Differential equations are mathematical expressions that involve functions and their derivatives. These equations are essential in modeling situations where changes occur, allowing us to express the relationship between varying quantities. In this context, a differential equation like \[ y' = 4x - 2y \] provides a way to understand how the function \( y \) changes concerning \( x \). This particular equation is a first-order linear differential equation because it contains only the first derivative of \( y \) and involves linear terms in both \( x \) and \( y \). Solving such equations gives us the function \( y(x) \), which describes how \( y \) evolves with changing \( x \).

These types of equations are prevalent in various fields like physics, biology, and finance because they accurately model real-world processes such as population growth, radioactive decay, and heat distribution. Understanding differential equations enables us to predict future outcomes based on past trends, offering invaluable insights into dynamic systems.

Initial Value Problems (IVPs) are a type of problem involving differential equations, where a particular solution is sought that satisfies specific conditions at a given point. In our exercise, we're faced with an IVP because we need to solve the differential equation \[ y' = 4x - 2y \] subject to the initial condition \( y(0) = 2 \). Initial conditions like this one provide an anchor point that helps determine a unique solution from a family of possible solutions that would otherwise satisfy the differential equation.

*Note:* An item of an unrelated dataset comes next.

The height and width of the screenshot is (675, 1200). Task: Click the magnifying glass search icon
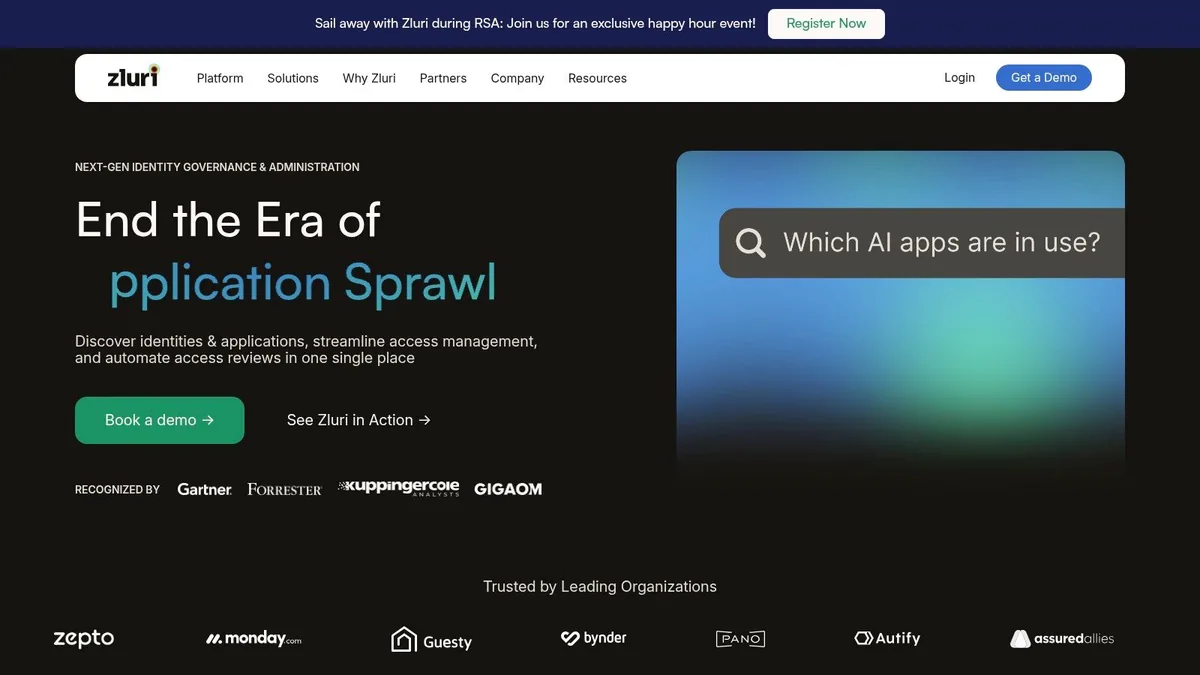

By specifying \( y(0) = 2 \), we know the value of the function at \( x = 0 \), which allows us to trace the exact trajectory of \( y(x) \) as \( x \) changes. Obtaining a solution that honors the initial condition is crucial because it ensures the solution accurately reflects the scenario modeled by the differential equation. In applied mathematics, initial value problems are critical for simulating processes that start from a known state and evolve over time.

Numerical methods are systematic approaches used to obtain approximate solutions to mathematical problems that might otherwise be hard or impossible to solve algebraically. These techniques are especially useful in handling differential equations where an analytical solution is not feasible. Improved Euler's Method, also known as Heun's Method, is a powerful numerical method we've used in the exercise.

This approach evolves from simpler Euler's Method to provide better accuracy by incorporating a two-step process. The first step predicts the slope at the initial point, and the second step corrects this prediction using additional information. Each iteration aims to approximate the solution more closely by refining the estimates at each step.

• The method starts with calculating a predicted value using the initial slope.
• It then adjusts this estimate by computing a corrected slope at an anticipated future point.
• Finally, these slopes combine to produce a more accurate approximation of the function's true path.

By using different step sizes, like \( h=0.1 \) and \( h=0.05 \), we can observe the trade-off between computation time and accuracy. Smaller steps generally yield more precise results but require more iterative calculations. This method is widely used because of its balance between simplicity and improved accuracy, making it a favorite choice in scientific computing and engineering simulations.